_Work to complete_
In the data from the line with "Find the location of a particular element. The" up to and including the line with "refresh-label: 새로고침 is", change "element" to "item" and reproduce those lines with everything else unchanged.

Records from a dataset
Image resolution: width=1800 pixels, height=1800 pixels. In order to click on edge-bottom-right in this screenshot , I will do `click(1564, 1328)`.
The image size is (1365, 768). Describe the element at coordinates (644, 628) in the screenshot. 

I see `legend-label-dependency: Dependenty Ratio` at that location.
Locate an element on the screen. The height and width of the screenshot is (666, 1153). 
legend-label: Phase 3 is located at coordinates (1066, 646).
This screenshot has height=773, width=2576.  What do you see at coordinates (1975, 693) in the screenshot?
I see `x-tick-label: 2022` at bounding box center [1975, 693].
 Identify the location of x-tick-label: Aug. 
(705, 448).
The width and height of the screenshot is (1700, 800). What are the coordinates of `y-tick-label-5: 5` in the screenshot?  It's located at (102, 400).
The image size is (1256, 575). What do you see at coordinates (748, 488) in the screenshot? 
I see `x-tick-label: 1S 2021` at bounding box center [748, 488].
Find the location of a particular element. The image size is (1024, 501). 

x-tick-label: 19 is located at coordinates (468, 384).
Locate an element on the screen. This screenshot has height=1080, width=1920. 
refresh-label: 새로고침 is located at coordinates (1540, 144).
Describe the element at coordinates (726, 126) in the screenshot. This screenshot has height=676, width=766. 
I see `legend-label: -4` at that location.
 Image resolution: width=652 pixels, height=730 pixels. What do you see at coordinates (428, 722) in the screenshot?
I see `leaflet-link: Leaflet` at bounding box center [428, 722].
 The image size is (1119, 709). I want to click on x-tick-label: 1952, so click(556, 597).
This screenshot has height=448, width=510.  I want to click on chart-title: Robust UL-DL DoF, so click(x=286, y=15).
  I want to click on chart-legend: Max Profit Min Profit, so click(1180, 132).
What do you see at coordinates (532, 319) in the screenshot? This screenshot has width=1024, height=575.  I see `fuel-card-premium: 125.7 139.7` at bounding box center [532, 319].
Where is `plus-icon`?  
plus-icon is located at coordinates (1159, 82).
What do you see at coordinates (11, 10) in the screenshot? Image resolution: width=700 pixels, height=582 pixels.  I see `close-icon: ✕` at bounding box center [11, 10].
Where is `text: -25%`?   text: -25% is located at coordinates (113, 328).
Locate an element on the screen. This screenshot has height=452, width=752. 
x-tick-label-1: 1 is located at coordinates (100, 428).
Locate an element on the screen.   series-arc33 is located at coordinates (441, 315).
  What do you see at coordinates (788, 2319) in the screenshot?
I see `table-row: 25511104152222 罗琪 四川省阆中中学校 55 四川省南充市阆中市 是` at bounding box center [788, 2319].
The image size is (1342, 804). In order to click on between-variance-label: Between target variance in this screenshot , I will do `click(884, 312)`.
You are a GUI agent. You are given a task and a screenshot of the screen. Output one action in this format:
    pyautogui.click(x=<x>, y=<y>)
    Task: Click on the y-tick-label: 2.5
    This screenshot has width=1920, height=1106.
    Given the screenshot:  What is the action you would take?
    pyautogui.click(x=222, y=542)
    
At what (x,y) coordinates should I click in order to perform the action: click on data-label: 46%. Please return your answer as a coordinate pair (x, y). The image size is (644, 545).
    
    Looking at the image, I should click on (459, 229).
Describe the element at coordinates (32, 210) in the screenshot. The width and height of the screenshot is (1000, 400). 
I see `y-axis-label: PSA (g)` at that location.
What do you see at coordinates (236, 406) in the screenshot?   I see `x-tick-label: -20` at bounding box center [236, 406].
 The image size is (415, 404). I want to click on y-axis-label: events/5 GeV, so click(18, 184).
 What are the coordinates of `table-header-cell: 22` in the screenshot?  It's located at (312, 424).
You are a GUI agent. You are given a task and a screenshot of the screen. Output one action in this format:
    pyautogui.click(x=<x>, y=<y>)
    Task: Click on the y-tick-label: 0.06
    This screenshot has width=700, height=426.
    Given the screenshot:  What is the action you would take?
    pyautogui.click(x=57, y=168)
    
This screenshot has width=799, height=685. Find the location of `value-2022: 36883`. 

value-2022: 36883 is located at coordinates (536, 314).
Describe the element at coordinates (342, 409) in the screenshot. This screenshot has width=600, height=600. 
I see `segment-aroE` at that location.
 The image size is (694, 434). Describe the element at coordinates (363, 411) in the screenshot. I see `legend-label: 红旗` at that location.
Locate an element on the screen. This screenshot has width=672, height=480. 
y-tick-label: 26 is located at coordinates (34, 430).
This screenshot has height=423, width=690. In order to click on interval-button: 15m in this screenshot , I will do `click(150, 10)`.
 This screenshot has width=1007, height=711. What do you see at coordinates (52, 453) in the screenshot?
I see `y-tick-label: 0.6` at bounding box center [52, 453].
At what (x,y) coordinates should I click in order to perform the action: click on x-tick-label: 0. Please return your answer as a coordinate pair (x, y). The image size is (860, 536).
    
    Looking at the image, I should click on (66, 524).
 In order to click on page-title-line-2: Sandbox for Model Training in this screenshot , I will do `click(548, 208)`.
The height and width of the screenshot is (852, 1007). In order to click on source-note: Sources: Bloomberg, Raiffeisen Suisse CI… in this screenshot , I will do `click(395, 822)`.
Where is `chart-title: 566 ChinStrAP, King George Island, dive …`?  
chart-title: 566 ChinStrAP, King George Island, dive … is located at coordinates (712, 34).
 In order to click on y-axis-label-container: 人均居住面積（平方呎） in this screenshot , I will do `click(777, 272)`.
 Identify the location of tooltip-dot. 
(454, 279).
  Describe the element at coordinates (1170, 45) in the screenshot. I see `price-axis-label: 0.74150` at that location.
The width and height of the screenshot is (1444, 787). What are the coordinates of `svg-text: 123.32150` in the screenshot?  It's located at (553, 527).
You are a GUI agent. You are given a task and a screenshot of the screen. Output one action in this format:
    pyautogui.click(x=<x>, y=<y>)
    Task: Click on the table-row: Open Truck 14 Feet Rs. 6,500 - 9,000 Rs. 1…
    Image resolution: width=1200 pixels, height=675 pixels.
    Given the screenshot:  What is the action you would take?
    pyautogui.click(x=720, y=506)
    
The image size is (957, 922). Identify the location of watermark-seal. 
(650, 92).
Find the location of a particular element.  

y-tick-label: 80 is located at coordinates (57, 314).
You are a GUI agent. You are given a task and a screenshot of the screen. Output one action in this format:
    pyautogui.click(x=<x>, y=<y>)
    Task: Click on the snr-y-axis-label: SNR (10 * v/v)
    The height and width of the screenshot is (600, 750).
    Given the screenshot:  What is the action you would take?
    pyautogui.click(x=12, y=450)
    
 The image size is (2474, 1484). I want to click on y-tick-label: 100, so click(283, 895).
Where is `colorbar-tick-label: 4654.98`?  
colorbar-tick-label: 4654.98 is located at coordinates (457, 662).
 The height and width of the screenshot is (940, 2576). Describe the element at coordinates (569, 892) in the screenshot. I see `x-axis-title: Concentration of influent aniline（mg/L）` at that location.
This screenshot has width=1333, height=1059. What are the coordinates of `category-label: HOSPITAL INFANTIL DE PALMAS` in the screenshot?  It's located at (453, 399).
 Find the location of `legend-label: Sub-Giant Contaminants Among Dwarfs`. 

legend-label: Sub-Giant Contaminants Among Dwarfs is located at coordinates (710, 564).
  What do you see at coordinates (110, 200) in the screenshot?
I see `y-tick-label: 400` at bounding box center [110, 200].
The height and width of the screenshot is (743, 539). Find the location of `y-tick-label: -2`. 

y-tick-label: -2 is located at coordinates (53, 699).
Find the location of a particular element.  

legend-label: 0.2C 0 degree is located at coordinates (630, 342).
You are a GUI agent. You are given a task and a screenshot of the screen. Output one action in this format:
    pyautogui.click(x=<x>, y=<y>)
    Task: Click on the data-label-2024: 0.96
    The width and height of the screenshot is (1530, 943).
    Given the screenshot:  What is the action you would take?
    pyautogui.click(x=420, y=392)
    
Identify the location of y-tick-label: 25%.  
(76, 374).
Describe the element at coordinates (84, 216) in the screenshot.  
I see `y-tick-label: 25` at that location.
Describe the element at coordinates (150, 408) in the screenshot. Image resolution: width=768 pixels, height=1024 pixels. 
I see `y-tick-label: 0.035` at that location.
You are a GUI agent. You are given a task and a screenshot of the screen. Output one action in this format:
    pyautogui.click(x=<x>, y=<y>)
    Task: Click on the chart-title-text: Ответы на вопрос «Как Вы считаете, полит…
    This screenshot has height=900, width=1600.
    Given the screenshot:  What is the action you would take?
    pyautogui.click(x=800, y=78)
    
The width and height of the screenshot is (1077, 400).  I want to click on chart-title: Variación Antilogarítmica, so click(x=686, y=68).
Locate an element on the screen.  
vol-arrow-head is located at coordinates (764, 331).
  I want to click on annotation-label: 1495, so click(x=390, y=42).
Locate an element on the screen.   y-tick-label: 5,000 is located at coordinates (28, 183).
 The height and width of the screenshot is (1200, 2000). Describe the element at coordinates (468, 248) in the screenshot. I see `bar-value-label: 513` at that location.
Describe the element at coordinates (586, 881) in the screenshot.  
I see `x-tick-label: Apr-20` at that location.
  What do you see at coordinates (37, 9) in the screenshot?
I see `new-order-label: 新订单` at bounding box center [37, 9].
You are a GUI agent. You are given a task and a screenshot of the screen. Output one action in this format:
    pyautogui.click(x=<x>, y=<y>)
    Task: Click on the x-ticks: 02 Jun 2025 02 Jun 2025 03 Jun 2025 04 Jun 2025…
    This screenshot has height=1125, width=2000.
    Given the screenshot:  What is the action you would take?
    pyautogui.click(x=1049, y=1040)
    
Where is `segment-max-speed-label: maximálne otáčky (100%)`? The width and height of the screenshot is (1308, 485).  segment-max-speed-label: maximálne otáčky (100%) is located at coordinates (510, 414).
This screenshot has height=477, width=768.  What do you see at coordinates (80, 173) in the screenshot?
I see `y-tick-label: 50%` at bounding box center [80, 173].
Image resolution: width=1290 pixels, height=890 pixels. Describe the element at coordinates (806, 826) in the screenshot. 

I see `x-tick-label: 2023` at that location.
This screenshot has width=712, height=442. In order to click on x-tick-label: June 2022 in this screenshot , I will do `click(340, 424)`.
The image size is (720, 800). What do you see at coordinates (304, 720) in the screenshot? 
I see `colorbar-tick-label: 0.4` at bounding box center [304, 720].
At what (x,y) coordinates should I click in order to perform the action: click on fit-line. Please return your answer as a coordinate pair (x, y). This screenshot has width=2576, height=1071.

_Response box_
Find the location of a particular item. The image size is (1024, 501). 

x-tick-label: 19 is located at coordinates (468, 384).
Locate an item on the screen. This screenshot has height=1080, width=1920. 
refresh-label: 새로고침 is located at coordinates (1540, 144).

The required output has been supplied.